## [Provided text]
+++++
A silky dribbler with a mighty left foot, Roberto Rivellino became a football legend playing for Corinthians, Fluminense and the Brazil national team. He was a member of three World Cup squads, including the magical team that in 1970 became world champions in Mexico.  

Born on 1 January 1946 in São Paolo, ‘Riva’ spends his days at his estate some 70km away from the madness of the Brazilian metropolis. He owns a lovely villa with a five-a-side pitch and pool surrounded by a sea of green. His black locks are gone, but he still has his trademark moustache – albeit it is now grey.

Casually dressed in flip-flops and shorts, he leads me to a semi-open leisure area complete with barbecue, bar and pool table. On the walls hang images of his glory days as a player and a shirt signed by Maradona who idolised him as a child. Other than football, his passion is songbirds. He has more than a dozen, which fill the air with their music. 

Roberto, how did it all start for you? 

I have a photo of me kicking a ball when I was about three years old. My mum took it. The funny thing is the way I kick the ball in that photo is the same as I kicked it as a grown-up. Same style. Same kind of movement. I don’t know how to explain. It’s a God-given talent, I guess. As a kid I was always playing on the street. But I also played for two clubs: Banespa, where I played futsal and Indiano, a small club in the south of São Paolo, where I played campo [football]. Life was very different in those days. I just loved playing and never thought about being a professional player. Things just happened naturally. Today, you have parents convinced their three-year-old is the next Ronaldo.
+++++
## [Data to process]
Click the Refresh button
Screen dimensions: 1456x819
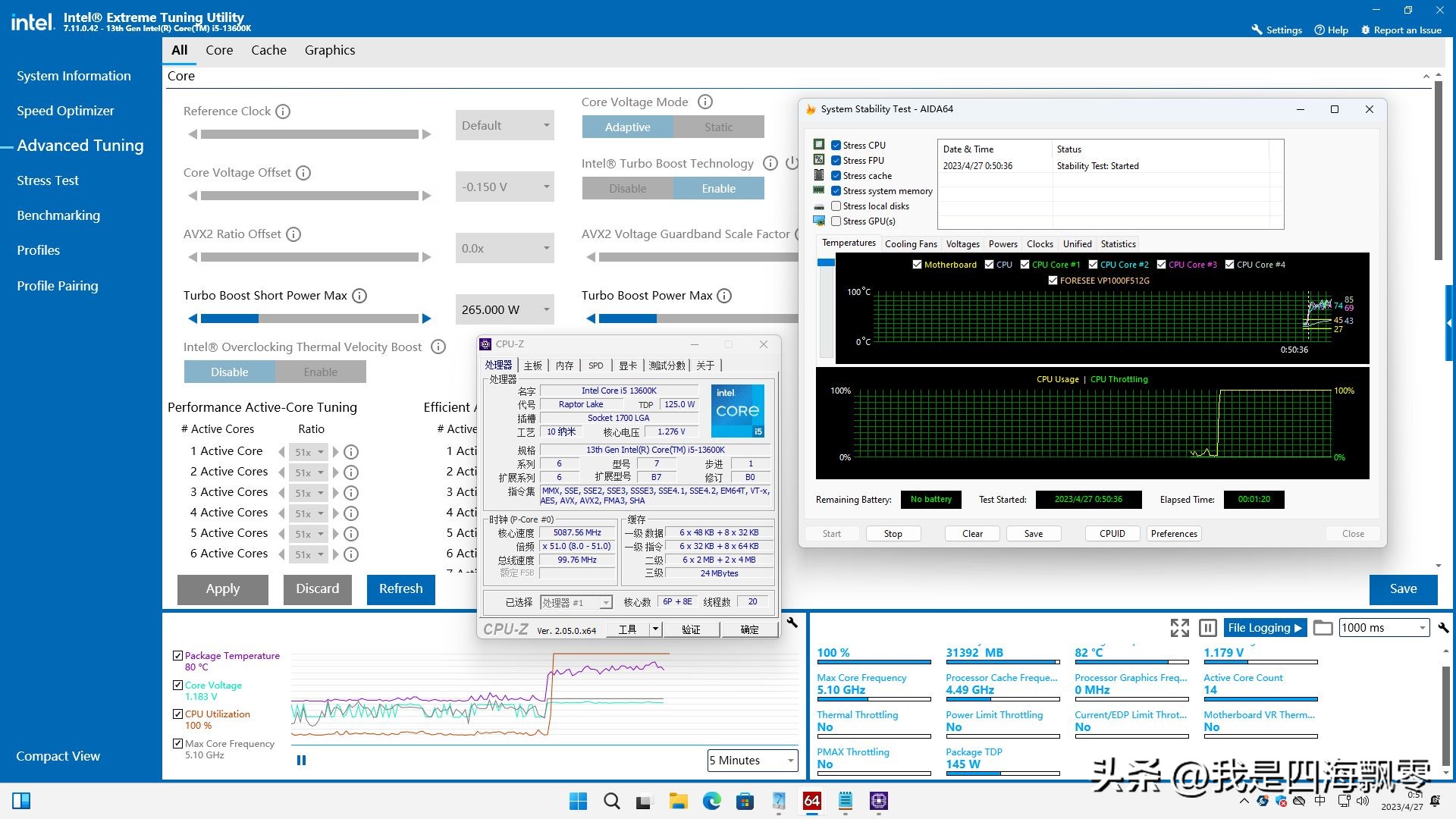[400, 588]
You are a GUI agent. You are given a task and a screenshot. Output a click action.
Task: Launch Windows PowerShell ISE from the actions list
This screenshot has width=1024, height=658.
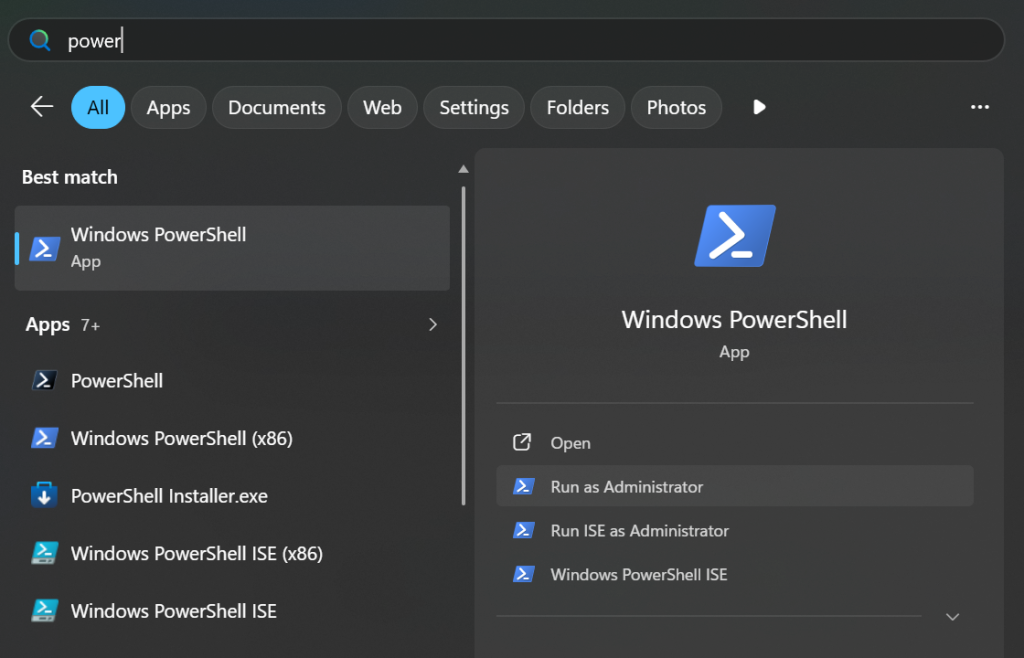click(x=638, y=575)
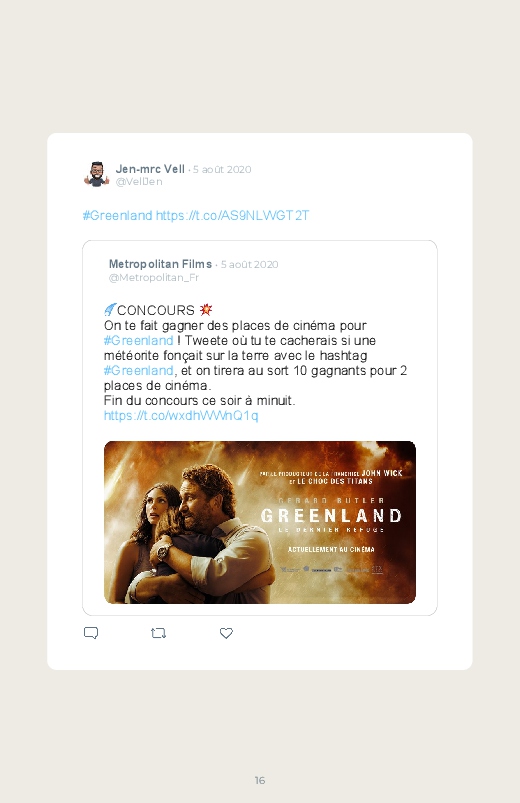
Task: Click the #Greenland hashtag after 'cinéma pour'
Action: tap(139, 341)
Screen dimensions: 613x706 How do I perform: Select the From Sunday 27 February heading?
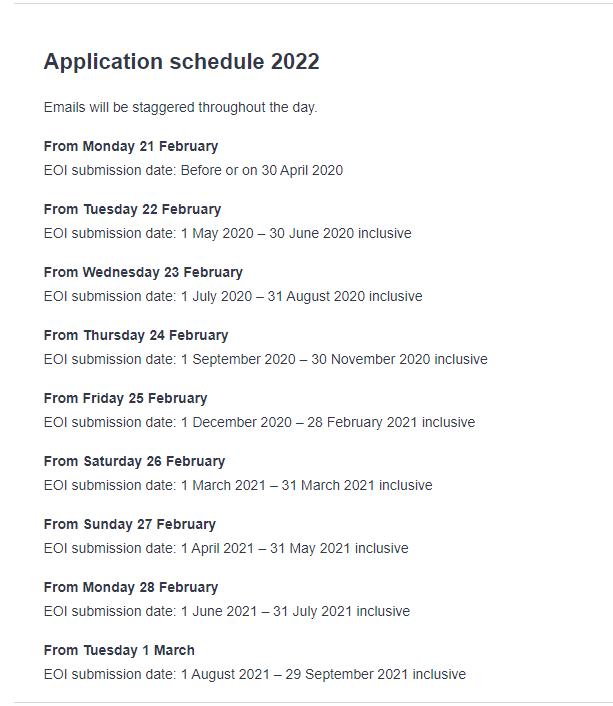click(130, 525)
+++++
## [Goals]
1. Locate every line of the records that contains the string "screenshot", and copy each of those lines.
2. Carry the Roberto Rivellino interview forward from its last sentence.

## [Answers in order]
1.
You are a GUI agent. You are given a task and a screenshot. Output a click action.
This screenshot has width=1024, height=658.

2.
You always played both indoor and outdoor? 

Always. I used to like outdoor more than indoor, but playing indoor was very important to me, as it gave me close ball control and taught me to think rapidly. Indoor football is so much more dynamic. 

How did you turn professional?

One day a director of Palmeiras saw me play indoor and asked me if I played outdoor as well. There is still this misconception that someone who plays well indoor doesn’t play well outdoor. I remember my dad being around that day. My dad loved me playing, but he didn’t run after me all day. He let me be. He was very proud. And so was I. I’ve never denied I supported Palmeiras at the time. How could I not? My whole family is Italian! 

I was 16 and came to train under Mário Travaglini, who later would become my coach at Fluminense, but who was then in charge of the Palmeiras youth. Having trained twice, I started doing tricks, hoping Travaglini would see me. But he didn’t pay attention at all. The next training he gathered me and some eight others and said, “Guys, no need to change, because you are not going to play today.” Puta merda, I was so pissed off. I took my bag, walked up to my godfather, who used to take me to the training ground, and told him, “Let’s get out of here, I never asked to play in this shit anyway.” [Laughs] 

So that was the end of Riva at Palmeiras and the beginning of Riva at their arch-rivals Corinthians? 

Yes, as I said, I also played at Indiana. One director knew someone at Corinthians and arranged a try-out. That was in January 1963. By then I still had two games to play. At one of them Travaglini was watching. I played well. After the game he came up to me and asked when I was coming back.  So, I told him, “No, no, no, I’m going to play for Corinthians.” He tried to change my mind. Said he would send a car to pick me up. But I said, “No, no, I am going to play for Corinthians.” [Laughs] 

Thank god, the try-out went well. I had just turned 17. Corinthians opened the door for me. Every day I would wake up at five in the morning to take a bus to the city centre, where I would take another bus to get to the Parque São Jorge. A journey of more than an hour. But I loved it. To me it was an adventure. Today Corinthians is the club I love. It is my second home.

Who was your idol as a teenager?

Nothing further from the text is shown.